**WORK REQUEST:** Your reply should be a single number, the count of lines in the records that contain "computer".

**INFORMATION GIVEN:**

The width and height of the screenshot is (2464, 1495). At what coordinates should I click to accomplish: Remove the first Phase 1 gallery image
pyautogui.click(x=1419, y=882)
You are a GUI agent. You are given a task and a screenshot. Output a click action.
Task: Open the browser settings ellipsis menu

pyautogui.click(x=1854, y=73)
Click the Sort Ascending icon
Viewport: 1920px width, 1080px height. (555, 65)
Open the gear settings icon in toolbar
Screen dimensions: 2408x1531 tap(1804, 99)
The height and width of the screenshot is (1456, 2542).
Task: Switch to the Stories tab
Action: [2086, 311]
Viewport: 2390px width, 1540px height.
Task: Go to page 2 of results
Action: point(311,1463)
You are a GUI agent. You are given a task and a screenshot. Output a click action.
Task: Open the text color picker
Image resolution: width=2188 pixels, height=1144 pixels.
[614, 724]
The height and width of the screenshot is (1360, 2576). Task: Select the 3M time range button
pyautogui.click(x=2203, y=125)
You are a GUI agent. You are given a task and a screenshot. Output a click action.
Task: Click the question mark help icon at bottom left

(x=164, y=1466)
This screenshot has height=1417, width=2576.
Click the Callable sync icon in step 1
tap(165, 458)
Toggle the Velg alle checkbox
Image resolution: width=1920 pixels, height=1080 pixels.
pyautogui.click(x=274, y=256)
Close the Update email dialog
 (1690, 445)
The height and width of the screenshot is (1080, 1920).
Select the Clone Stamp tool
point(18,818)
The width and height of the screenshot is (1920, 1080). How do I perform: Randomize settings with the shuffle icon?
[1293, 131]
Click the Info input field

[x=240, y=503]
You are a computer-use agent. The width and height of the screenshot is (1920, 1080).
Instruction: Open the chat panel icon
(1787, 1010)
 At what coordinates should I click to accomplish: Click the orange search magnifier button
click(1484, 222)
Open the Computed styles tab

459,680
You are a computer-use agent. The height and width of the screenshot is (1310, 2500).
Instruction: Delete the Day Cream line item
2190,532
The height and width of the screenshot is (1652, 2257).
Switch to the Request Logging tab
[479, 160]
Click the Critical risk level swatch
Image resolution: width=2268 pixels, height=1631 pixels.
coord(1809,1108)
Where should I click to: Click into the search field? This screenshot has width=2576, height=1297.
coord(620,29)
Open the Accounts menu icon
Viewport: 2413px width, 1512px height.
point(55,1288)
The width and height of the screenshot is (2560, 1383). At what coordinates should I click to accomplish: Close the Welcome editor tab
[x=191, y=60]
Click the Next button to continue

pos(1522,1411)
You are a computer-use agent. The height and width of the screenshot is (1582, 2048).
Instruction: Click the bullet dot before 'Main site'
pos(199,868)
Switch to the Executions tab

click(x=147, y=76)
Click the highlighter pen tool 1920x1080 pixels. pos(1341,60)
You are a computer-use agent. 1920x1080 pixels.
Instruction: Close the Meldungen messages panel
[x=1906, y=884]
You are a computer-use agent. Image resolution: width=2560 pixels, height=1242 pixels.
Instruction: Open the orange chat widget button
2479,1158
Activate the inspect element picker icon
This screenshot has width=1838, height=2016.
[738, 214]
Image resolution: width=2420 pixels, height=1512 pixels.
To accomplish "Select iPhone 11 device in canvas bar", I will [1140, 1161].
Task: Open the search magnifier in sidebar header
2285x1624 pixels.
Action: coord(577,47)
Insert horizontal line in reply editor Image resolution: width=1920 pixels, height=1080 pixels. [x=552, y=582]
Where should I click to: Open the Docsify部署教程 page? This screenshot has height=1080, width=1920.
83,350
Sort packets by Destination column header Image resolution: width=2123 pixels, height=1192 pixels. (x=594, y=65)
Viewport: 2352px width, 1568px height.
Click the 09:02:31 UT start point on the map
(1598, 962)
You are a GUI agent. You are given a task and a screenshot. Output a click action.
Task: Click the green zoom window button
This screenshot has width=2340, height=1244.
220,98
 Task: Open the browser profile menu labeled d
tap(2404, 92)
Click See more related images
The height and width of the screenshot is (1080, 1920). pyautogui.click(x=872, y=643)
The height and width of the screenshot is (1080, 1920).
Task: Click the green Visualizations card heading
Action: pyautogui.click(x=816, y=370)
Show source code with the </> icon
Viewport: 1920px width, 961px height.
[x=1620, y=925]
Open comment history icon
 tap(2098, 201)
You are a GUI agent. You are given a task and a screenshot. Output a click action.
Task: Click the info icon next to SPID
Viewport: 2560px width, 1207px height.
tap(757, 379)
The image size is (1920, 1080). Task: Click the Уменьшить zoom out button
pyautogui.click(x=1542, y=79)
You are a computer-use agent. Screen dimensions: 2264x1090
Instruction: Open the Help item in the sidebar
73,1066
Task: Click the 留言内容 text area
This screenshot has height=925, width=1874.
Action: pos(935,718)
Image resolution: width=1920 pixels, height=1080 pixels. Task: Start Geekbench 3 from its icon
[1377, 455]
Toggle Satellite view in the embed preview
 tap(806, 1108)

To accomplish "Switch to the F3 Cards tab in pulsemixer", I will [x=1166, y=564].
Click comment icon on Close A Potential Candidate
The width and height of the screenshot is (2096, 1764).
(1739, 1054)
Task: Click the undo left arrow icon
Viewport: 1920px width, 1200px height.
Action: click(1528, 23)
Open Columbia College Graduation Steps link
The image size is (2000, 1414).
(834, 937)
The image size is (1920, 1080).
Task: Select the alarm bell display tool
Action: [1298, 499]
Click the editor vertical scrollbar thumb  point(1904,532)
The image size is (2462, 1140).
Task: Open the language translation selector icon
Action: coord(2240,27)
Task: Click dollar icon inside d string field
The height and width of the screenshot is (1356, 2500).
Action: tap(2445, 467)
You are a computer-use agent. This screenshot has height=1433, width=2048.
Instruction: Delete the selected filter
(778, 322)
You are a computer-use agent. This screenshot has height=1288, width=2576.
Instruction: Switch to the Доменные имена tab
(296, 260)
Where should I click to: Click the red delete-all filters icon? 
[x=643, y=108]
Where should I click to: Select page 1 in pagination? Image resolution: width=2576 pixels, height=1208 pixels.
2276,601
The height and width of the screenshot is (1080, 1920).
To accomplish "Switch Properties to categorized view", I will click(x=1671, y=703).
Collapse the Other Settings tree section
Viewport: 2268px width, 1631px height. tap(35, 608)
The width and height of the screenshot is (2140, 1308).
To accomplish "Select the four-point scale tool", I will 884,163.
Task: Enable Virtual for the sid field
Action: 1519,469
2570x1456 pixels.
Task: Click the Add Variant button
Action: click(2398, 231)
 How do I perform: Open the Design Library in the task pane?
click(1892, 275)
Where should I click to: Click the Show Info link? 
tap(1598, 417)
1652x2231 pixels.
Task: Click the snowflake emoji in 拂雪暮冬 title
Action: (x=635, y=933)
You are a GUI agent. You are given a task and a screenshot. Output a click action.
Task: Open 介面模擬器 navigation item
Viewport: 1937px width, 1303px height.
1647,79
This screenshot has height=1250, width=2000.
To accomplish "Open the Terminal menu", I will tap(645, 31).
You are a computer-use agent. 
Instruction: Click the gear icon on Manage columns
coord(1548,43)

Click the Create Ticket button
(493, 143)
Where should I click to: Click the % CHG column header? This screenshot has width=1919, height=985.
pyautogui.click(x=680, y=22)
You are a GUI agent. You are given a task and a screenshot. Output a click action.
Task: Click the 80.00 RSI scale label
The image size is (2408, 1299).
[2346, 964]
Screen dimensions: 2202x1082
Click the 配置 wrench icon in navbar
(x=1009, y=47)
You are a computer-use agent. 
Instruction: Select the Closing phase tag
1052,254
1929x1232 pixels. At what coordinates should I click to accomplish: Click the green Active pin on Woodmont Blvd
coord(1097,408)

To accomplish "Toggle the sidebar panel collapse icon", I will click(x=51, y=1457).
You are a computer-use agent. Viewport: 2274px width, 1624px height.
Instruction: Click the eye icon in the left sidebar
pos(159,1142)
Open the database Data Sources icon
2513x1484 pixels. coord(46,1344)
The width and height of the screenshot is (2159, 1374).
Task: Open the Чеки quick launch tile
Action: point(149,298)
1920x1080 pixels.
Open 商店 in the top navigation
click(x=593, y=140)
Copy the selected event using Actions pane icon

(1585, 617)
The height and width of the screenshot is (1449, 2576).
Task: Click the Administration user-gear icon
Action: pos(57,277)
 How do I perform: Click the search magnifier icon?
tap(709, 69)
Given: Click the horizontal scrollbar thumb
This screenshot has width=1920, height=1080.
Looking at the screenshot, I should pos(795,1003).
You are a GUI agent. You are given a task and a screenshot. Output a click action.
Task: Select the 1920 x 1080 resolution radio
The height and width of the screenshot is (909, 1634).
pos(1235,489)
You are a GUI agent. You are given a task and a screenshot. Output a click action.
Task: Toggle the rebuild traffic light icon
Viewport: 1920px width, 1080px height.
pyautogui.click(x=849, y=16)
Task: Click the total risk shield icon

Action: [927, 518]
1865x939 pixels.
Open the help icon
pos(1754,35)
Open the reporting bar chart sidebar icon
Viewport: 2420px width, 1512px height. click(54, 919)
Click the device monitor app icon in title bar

**YOUR SOLUTION:** 11